Тойер посмотрел в окно. Ничто не указывало на то, где они находились, в каком городе. Дома на противоположной стороне улицы были достроены. Так выглядели Франкфурт, Штутгарт, промышленный район Хузум (где таковой находился, гаупткомиссар даже не подозревал), в конце концов, даже их местный соперник Мангейм - стекло, кругом стекло, беспорядочно-шикарное скопление деловых офисов, а может, и апартаментов…
- По-моему, на этот раз мы ничего не добьемся, - тихо проговорил он. - Во время прежних расследований мы всегда продвигались своим путем. Другие шли по официальному следу, а мы окольными, казалось бы, ведущими в никуда тропами. Теперь мы стоим у руля и должны следовать четким курсом. А я в этом не слишком силен.
Слово взял Штерн и чуточку ободрил своего приунывшего шефа. Порывшись в многочисленных листках, являвшихся свидетельством того, что комиссар - как с завистью заметил Тойер - ив свободное время размышлял над текущей проблемой, он серьезно сказал:
- На мой взгляд, все не так плохо. Ведь уже проверено следующее: люди, в чей сад она упала, находятся в отпуске. Это солидная пара с хорошей репутацией, у них одиннадцатилетняя дочь. Их алиби подтвердил один наш австрийский коллега, некий Хубер из Альп…
- Его фамилия ничего не добавляет к делу, - прокаркал Хафнер.

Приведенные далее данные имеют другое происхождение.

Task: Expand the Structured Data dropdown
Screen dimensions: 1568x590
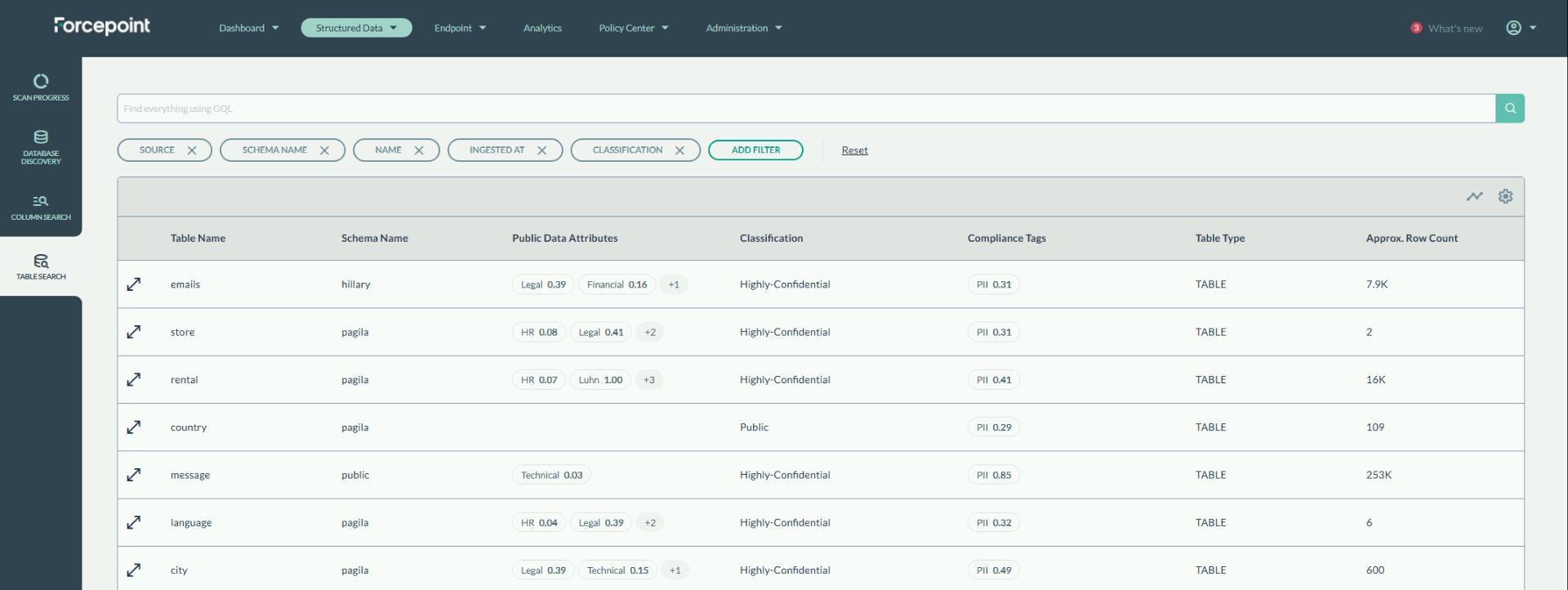Action: tap(356, 28)
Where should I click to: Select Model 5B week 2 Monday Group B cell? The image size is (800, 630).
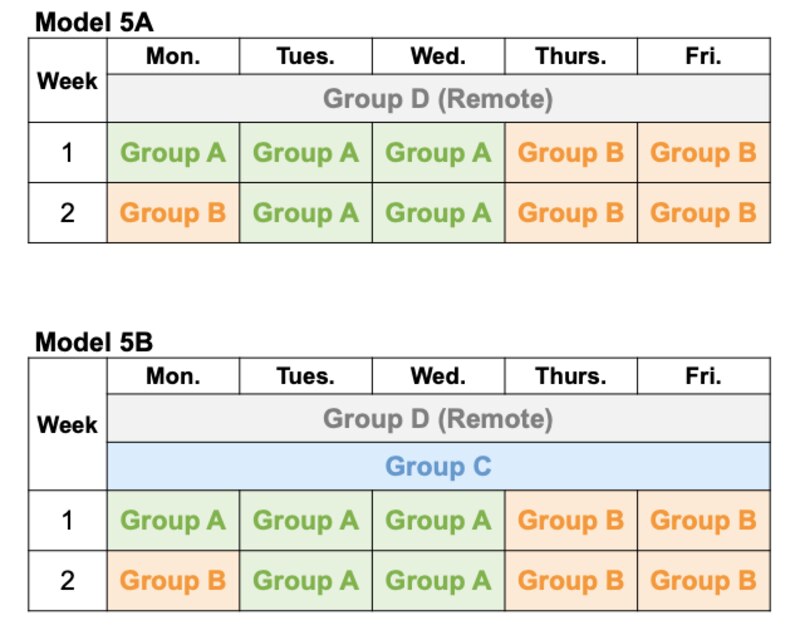173,580
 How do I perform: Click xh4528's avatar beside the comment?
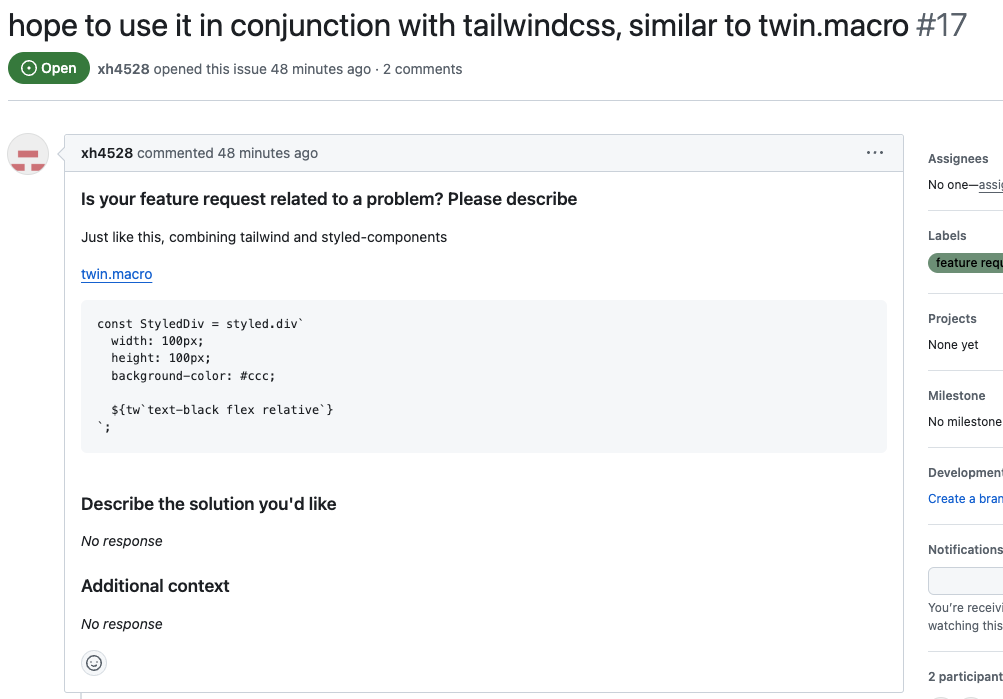(28, 154)
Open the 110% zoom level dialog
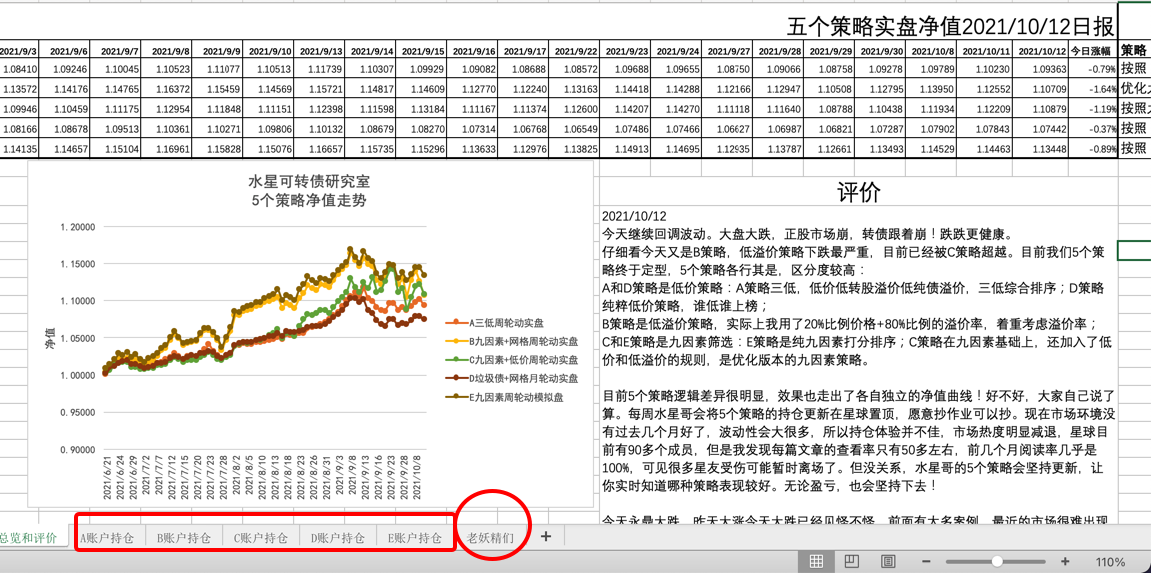 [1110, 562]
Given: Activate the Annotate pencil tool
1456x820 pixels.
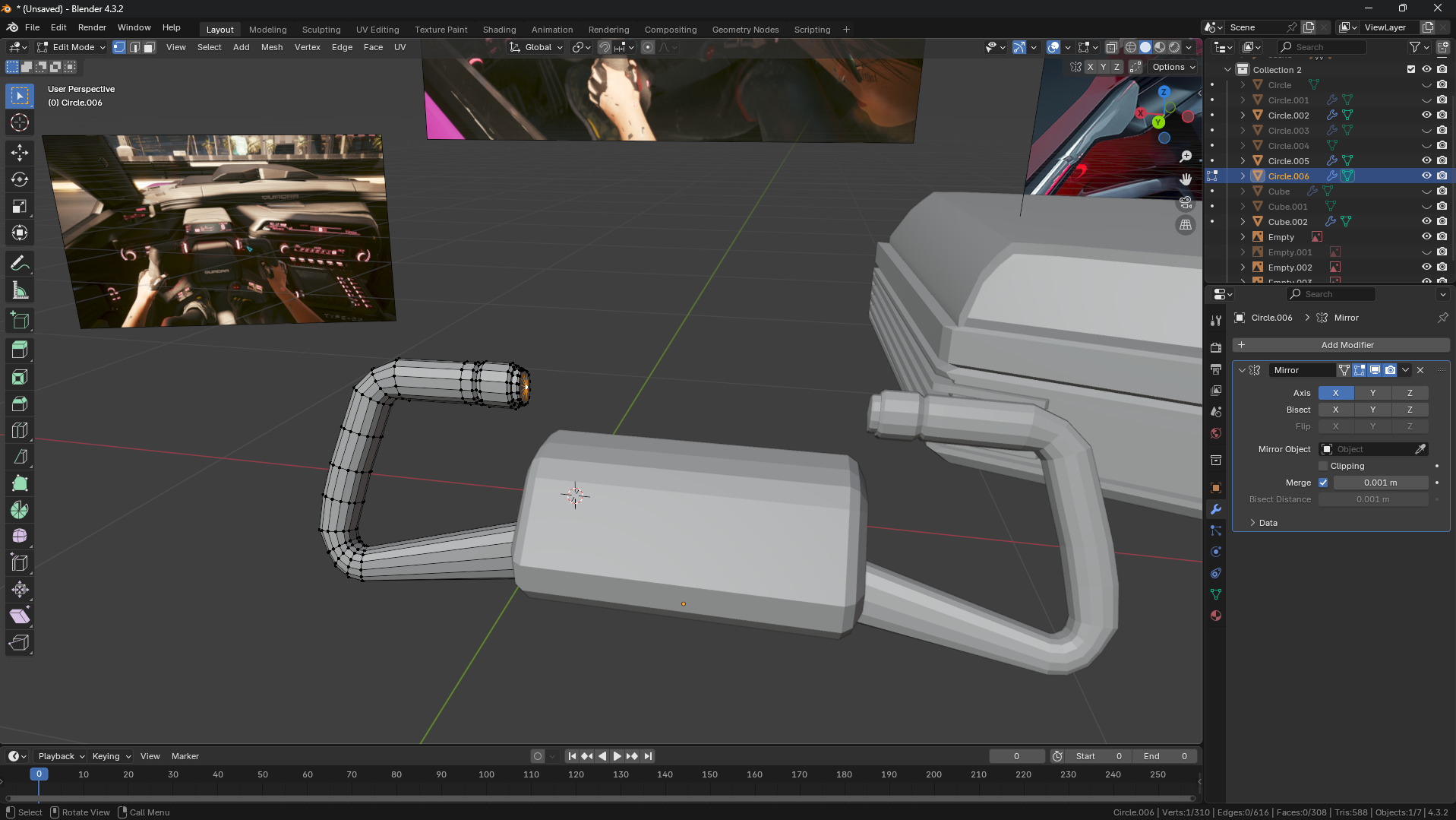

- В студенческом общежитии мы выяснили следующее, - терпеливо продолжал Штерн. - Там нашлись шестнадцать непросыхающих парней, все они храбро не выходили на улицу с самого Рождества. Кроме того, общежитие хоть и стоит поблизости от замка, но это еще ничего не значит. На смотровых площадках перебывало за эти дни столько народу, что никто ни на кого не обращал внимания. Риск засветиться был для всех одинаково велик либо, как мы видим, мал. Разумеется, найдется еще на удивление много людей, живущих там наверху, поблизости от места происшествия. Их, конечно, стоит прощупать в первую очередь…
Он пустил по кругу копию опроса. Хафнер, впечатлившийся такой основательной подготовкой своего коллеги, немедленно потянулся к фляжке. Против этого никто больше не возражал, за долгие месяцы комиссар ухитрился добиться того, что его алкоголизм все считали некой игрой природы. Да, Лейдиг даже поинтересовался с непривычной проникновенностью, кто же сделал ему такой симпатичный рождественский подарок.